Mis tardes con Margueritte de  Jean Becker


  Esta es una tragicomedia francesa, muy tierna con un punto de lacrimógena, y un guión entrañable, solamente con ver a la anciana señora Casadesus, toda delgadita y delicada, al lado de ese gran hombre tanto por fuera como por dentro. Ese contraste es aprovechado para remarcar la diferencia visible entre sus personajes: Germain un gordo torpe, exaltado, buenazo, ingenuo e iletrado al que la vida no le ha dado sino desdichas, y una doctora ya jubilada, que disfruta de la lectura y la amable conversación. Pese a tanta diferencia, se hacen amigos.

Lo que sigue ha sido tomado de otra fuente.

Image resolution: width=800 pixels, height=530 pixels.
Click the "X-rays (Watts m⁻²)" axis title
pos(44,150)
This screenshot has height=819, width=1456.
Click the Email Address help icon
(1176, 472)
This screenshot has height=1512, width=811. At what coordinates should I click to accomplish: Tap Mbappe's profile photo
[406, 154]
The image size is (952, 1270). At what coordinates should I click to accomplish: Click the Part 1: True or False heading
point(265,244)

    Germain a pesar de su tamaño, o por causa de él, siempre recibió las bofetadas. A su padre no lo conoció, de chico era objeto de burla de sus maestros y compañeros (como de grande lo es, a veces, de sus amigos del bar) y su madre, hoy en día una mujer mayor enferma mental , pero que desde la infancia hasta hoy en día disfruta de humillarlo en cuanto se le presenta la oportunidad. Con todo, el hombre conserva el carácter afable, es generoso y solidario y manso como las pal Siempre es transparente, así es como se muestra con la anciana de 95 años, delicada, serena, viajada y culta, que, libro en mano, aparece un día en su vida y empieza a regalarle lecciones sobre la literatura y la vida, las cuales  son retribuidas por el discípulo (Germain); pero el también con sus limitaciones y sus carencias afectivas, tiene cosas que enseñarle a su nueva amiga. Es casi analfabeto y algo torpe, pero no le falta inteligencia, todo bajo el sol de un pueblito tranquilo, donde todos se conocen y el hombre conoce a cada una de las palomas de la plaza.

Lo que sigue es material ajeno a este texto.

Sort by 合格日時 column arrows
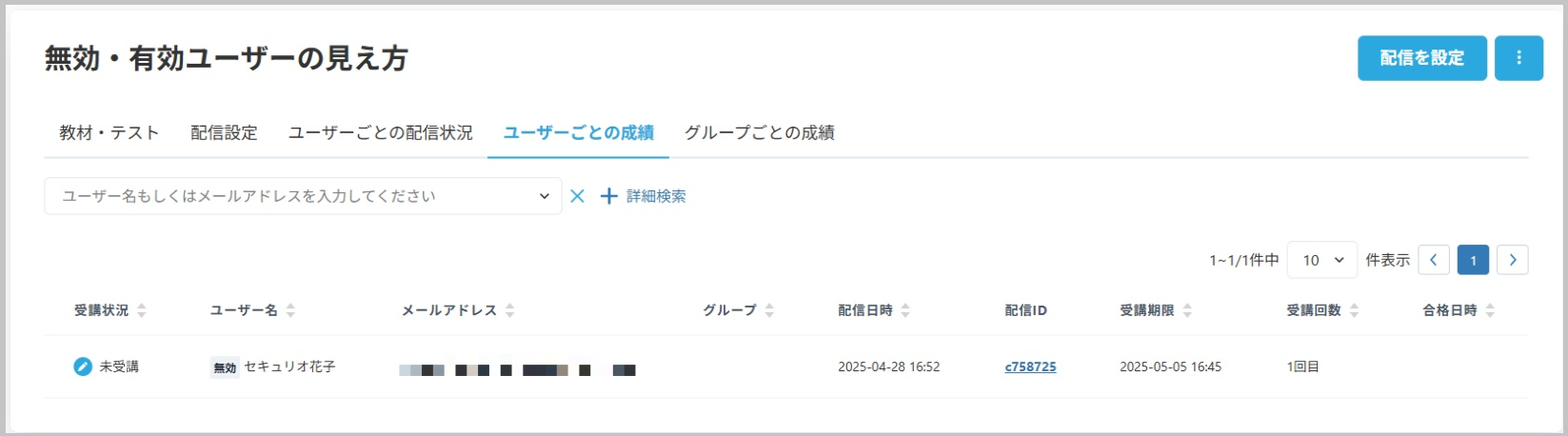This screenshot has height=436, width=1568. pyautogui.click(x=1490, y=310)
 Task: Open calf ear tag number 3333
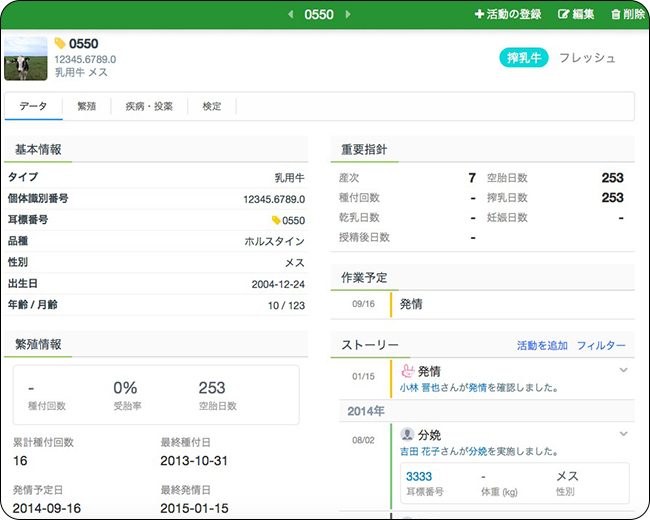419,477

     En esta película no encontramos nada a la americana, el gordo no va a salir genio ni literato, simplemente va a decir con mayor precisión lo que le pasa, lo que percibe, y a disfrutar al fin de cosas que le parecían ajenas, como los libros.
     En la vida, cada uno hace lo que puede, todo el mundo intenta ser feliz a su manera eso es lo que nos hace diferentes a cada uno de nosotros , todos no somos felices con las mismas cosas . Lo único que si esta claro es que la felicidad no la encontraremos en algo material si no en algo que nos haga sentir grandes personas por dentro.
    Lástima que Becker no ha tenido el arrojo suficiente para criticar el mal comportamiento de la sociedad actual con los mayores, y se ha quedado en unas sutiles pinceladas, teníendolo tan fácil con esta historia.